START Text excerpt
Five hundred vertical feet till the summit and I feel like I'm running uphill with a snorkel clenched between my teeth.

Every 15 to 20 steps I stop to take deep, though unsatisfying gulps of rarified air. In through the nose, out through the mouth, just like Fernando, my guide, taught me during my first climb. But that was thousands of feet ago, in the foothills of a kinder, gentler mountain. On this snow-covered, steep pitch of Pico Milluni -- made blindingly white by a powerful mid-afternoon sun -- his technique isn't doing the trick.

Sweat pours down my back though it is well below freezing. One slogging footstep after another now, ice axe in hand, my steel crampons scrape feebly over polished snow, searching for a secure foothold that will get me one step closer to my goal.
END Text excerpt
START Records shown
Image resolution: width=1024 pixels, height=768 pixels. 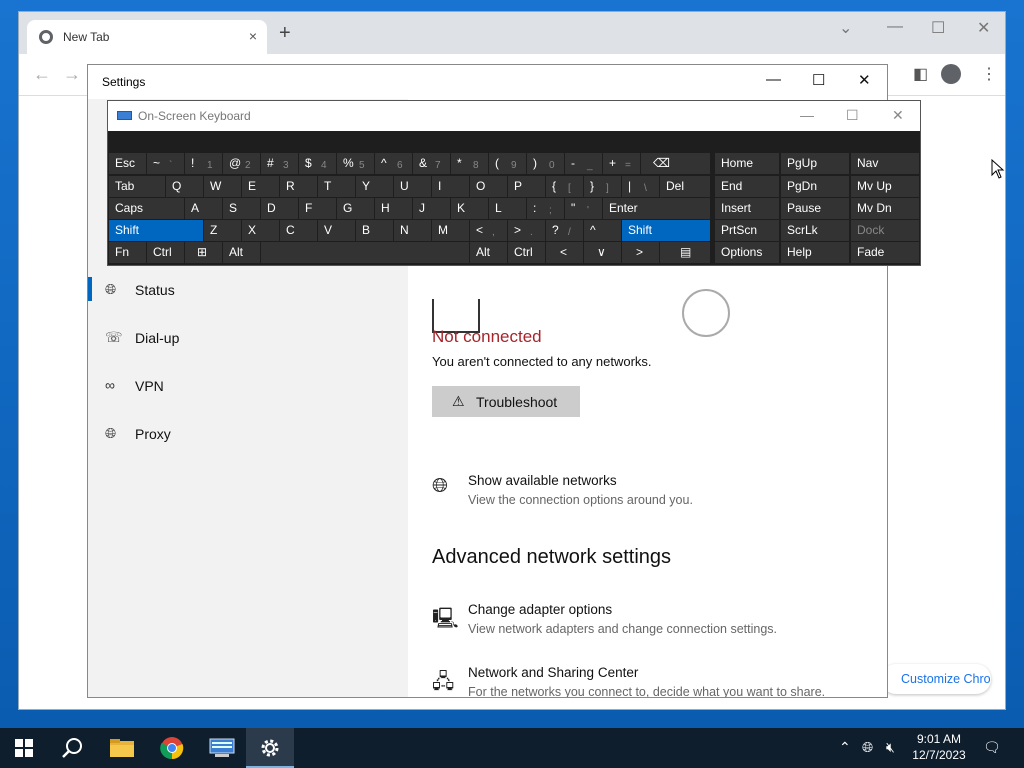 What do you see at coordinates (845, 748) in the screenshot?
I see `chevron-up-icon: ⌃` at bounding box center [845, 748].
END Records shown
START Records shown
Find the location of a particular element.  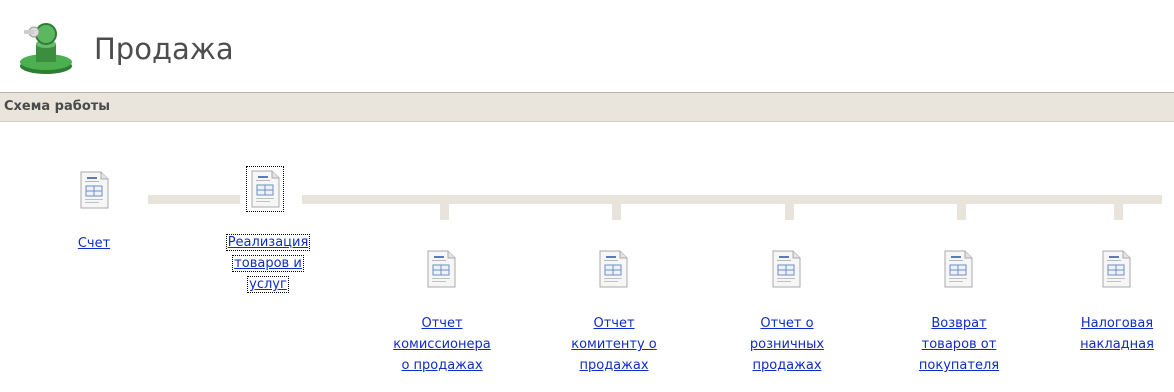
END Records shown
START Records shown
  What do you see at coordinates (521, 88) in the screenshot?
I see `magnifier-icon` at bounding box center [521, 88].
END Records shown
• **Problem set**
(1) In the climbing passage, what is the name of the guide who taught the breathing technique?
(2) For each statement, answer yes or no according to the climbing passage, and quote the words that decide it.
(a) The climber stops every 15 to 20 steps to breathe.
(b) The air on the pitch is above freezing.
(c) The climber is wearing steel crampons.

• **Solutions to each task**
(1) Fernando

(2)
(a) Yes: "Every 15 to 20 steps I stop to take deep, though unsatisfying gulps of rarified air."
(b) No: "though it is well below freezing"
(c) Yes: "my steel crampons scrape feebly over polished snow"